▶ Assignment: Set down exactly the lines below, starting at the one that contains "Given: Select the Email answer input field" and ending at the one that contains "Task: Click blank space in Option 2 row", with both of those lines included and nothing else.

Provided entries START

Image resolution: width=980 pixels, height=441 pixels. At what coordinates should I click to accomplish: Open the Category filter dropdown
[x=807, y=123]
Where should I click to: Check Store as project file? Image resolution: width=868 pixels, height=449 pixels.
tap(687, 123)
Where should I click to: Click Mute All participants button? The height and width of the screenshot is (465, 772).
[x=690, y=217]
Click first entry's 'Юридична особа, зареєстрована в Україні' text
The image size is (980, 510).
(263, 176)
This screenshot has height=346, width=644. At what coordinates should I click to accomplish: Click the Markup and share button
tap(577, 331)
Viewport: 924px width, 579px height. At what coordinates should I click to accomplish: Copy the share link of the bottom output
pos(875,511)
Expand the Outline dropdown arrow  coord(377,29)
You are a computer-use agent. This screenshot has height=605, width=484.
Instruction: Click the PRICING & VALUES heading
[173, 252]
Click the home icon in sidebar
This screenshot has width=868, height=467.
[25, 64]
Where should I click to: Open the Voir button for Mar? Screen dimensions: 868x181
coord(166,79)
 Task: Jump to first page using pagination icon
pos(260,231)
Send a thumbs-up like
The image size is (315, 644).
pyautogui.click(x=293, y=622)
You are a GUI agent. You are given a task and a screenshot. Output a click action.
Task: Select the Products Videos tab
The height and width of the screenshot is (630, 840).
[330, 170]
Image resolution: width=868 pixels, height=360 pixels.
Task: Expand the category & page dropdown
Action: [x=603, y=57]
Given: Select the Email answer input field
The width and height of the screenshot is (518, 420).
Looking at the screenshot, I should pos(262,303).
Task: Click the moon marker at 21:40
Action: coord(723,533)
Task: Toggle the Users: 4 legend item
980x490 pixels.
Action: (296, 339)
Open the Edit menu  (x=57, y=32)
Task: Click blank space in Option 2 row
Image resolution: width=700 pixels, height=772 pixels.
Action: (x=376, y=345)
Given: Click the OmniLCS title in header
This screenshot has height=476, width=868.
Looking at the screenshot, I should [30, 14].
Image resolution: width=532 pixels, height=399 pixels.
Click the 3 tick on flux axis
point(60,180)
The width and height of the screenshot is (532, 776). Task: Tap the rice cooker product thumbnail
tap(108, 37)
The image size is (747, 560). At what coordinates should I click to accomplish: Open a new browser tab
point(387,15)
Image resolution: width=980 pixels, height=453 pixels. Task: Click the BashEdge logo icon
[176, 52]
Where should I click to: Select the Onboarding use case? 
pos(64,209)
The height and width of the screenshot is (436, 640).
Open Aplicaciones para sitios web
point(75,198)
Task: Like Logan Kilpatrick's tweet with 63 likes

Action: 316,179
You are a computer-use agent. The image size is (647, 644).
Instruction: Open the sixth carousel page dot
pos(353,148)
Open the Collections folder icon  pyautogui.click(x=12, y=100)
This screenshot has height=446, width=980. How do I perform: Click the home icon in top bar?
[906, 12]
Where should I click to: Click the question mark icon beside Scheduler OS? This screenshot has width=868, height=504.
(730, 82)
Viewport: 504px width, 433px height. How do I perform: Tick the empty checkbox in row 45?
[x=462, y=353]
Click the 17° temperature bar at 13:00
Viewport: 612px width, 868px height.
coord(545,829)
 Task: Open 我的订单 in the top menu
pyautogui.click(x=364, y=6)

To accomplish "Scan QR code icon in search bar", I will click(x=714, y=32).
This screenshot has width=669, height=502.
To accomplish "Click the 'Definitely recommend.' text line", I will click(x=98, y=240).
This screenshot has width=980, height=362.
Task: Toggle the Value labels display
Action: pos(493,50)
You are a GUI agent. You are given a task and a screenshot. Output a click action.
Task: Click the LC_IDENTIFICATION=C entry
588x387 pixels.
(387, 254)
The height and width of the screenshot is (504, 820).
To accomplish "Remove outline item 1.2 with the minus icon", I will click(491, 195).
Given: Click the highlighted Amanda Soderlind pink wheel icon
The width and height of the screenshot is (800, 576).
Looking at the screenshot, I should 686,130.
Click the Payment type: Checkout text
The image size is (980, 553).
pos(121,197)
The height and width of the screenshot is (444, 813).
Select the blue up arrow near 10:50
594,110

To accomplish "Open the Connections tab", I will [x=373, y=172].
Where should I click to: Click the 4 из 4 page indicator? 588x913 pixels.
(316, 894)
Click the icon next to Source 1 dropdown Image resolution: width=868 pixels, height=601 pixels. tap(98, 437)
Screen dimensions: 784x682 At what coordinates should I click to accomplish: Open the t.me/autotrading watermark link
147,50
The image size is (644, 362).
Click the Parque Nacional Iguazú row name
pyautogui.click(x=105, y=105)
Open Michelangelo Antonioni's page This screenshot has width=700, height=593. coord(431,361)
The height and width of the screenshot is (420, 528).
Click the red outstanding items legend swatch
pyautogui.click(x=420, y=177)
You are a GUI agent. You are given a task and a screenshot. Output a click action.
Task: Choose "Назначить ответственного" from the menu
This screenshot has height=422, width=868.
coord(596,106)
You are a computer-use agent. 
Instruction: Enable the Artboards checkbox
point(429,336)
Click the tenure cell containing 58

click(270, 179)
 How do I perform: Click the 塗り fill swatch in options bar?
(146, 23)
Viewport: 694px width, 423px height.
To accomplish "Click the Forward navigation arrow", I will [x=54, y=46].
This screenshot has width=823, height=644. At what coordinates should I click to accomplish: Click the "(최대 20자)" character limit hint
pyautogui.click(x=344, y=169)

Provided entries END

▶ Output for this task:
Given: Select the Email answer input field
The width and height of the screenshot is (518, 420).
Looking at the screenshot, I should pos(262,303).
Task: Click the moon marker at 21:40
Action: coord(723,533)
Task: Toggle the Users: 4 legend item
980x490 pixels.
Action: (296, 339)
Open the Edit menu  (x=57, y=32)
Task: Click blank space in Option 2 row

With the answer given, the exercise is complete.